Re: Using PubSubIO.read with windowing

2017-05-07 Thread Josh
Thanks for the replies.
@Ankur I tried putting a GroupByKey between the Window.into and the sink,
and it didn't seem to make any difference...
@Aljoscha I see, that makes sense - so the windowed write code (which uses
TextIO.write().withWindowedWrites()) is not closing the files as soon as
the window has ended?

I was trying this out with windowed writes, but what I really want to do
doesn't involve windowed writes. I am actually trying to do this:

pipeline
.apply(PubsubIO.readPubsubMessagesWithAttributes().fromSubscription(..))
.apply(ParDo.of(new MapToKV())
.apply(Window.into(FixedWindows.of(Duration.standardSeconds(10
.apply(Combine.perKey(new MyCombineFn()))
.apply(ParDo.of(new SendWindowToAPI()));

So here Combine.perKey will do a GroupByKey and then MyCombineFn will
aggregate the values for each key.
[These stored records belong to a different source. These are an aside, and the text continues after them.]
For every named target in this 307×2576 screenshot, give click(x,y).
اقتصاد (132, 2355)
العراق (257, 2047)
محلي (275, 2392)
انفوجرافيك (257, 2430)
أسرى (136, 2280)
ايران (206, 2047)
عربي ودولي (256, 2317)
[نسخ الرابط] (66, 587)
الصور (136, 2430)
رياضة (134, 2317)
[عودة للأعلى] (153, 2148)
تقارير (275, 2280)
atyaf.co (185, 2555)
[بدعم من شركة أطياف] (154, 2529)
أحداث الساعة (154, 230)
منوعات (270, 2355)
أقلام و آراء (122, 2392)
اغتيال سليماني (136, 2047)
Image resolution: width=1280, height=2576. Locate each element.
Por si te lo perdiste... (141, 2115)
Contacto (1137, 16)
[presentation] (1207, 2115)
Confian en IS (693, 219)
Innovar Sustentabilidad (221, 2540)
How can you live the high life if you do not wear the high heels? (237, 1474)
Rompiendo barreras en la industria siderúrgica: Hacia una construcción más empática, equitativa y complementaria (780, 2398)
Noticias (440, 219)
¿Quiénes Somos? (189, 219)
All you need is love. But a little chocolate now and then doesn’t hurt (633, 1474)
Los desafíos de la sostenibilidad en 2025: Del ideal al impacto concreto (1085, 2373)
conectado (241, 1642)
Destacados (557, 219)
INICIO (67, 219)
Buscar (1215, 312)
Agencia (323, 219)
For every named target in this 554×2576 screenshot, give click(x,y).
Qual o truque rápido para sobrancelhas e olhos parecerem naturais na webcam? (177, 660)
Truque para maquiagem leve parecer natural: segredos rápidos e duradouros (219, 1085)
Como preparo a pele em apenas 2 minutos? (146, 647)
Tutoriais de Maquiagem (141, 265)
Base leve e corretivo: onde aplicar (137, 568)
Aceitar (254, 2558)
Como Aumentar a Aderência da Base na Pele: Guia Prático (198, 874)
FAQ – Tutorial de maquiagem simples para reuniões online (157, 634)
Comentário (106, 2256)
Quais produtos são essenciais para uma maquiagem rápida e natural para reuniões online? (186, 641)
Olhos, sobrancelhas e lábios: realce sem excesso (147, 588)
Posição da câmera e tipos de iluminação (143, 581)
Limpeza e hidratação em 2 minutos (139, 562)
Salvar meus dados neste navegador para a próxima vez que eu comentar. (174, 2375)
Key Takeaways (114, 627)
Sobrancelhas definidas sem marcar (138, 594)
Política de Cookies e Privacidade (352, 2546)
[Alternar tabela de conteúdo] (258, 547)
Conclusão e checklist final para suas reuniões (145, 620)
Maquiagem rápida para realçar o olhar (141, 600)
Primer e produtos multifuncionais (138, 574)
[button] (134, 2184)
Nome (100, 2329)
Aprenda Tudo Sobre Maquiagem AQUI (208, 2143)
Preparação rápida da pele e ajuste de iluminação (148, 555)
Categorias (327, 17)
I then want to use another DoFn
SendWindowToAPI which will ping the aggregate result for each window to a
REST API. I am trying to hack it this way for now since there is no RestIO
sink yet.

I'm having the same problem doing this as when running my write windowed
files example - the SendWindowToAPI DoFn seems to only ping the API after a
few minutes / 30+ messages have been sent, rather than immediately after
each window.

Any ideas what's going on here?

Thanks,
Josh




On Sun, May 7, 2017 at 12:18 PM, Aljoscha Krettek 
wrote:

> Hi,
> First, a bit of clarification (or refinement): a windowing strategy is
> used in all subsequent GroupByKey operations until another windowing
> strategy is specified. That being said, from quickly glancing at the
> windowed write-code I have the suspicion that triggers are not used for
> windowed writing and that instead some other scheme is used for determining
> when to close a file.
>
> I’m sure others with more knowledge of those parts will jump in later but
> I nevertheless wanted to give you this quick answer.
>
> Best,
> Aljoscha
>
> On 7. May 2017, at 00:57, Ankur Chauhan  wrote:
>
> That I believe is expected behavior. The windowing strategy is applied at
> the following group by key operation. To have the windows fire the way you
> want, try putting a group by key immediately after the desired windowing
> function.
>
> The messages right now are being bundled aggressively for performance
> reasons and doing a gbk would ensure desired bundle delineations.
>
> Ankur Chauhan
> Sent from my iPhone
>
> On May 6, 2017, at 14:11, Josh  wrote:
>
> Hi all,
> I am using a PubSubIO source, windowing every 10 seconds and then doing
> something with the windows, for example:
>
> pipeline
> .apply(PubsubIO.readPubsubMessagesWithAttributes().fromSubscription(..))
> .apply(Window.into(FixedWindows.of(Duration.standardSeconds(10
> .apply(MapElements
> .into(TypeDescriptors.strings())
> .via((PubsubMessage msg) -> msg.getAttribute(*..*)))
> .apply(new WriteOneFilePerWindow(..));
>
> My expectation was that if I publish a pubsub message, and then publish 
> another 10+ seconds later, a single file should be written for the previous 
> 10 second window. However I find that I need to publish a lot of messages for 
> any files to be written at all (e.g. 30+ messages).
>
> Is this expected behaviour when using PubSubIO? Is there a way to tweak it to 
> fire the windows more eagerly?
>
> Thanks,
>
> Josh
>
>
>


Re: Using PubSubIO.read with windowing

2017-05-07 Thread Aljoscha Krettek
Hi,
First, a bit of clarification (or refinement): a windowing strategy is used in 
all subsequent GroupByKey operations until another windowing strategy is 
specified. That being said, from quickly glancing at the windowed write-code I 
have the suspicion that triggers are not used for windowed writing and that 
instead some other scheme is used for determining when to close a file.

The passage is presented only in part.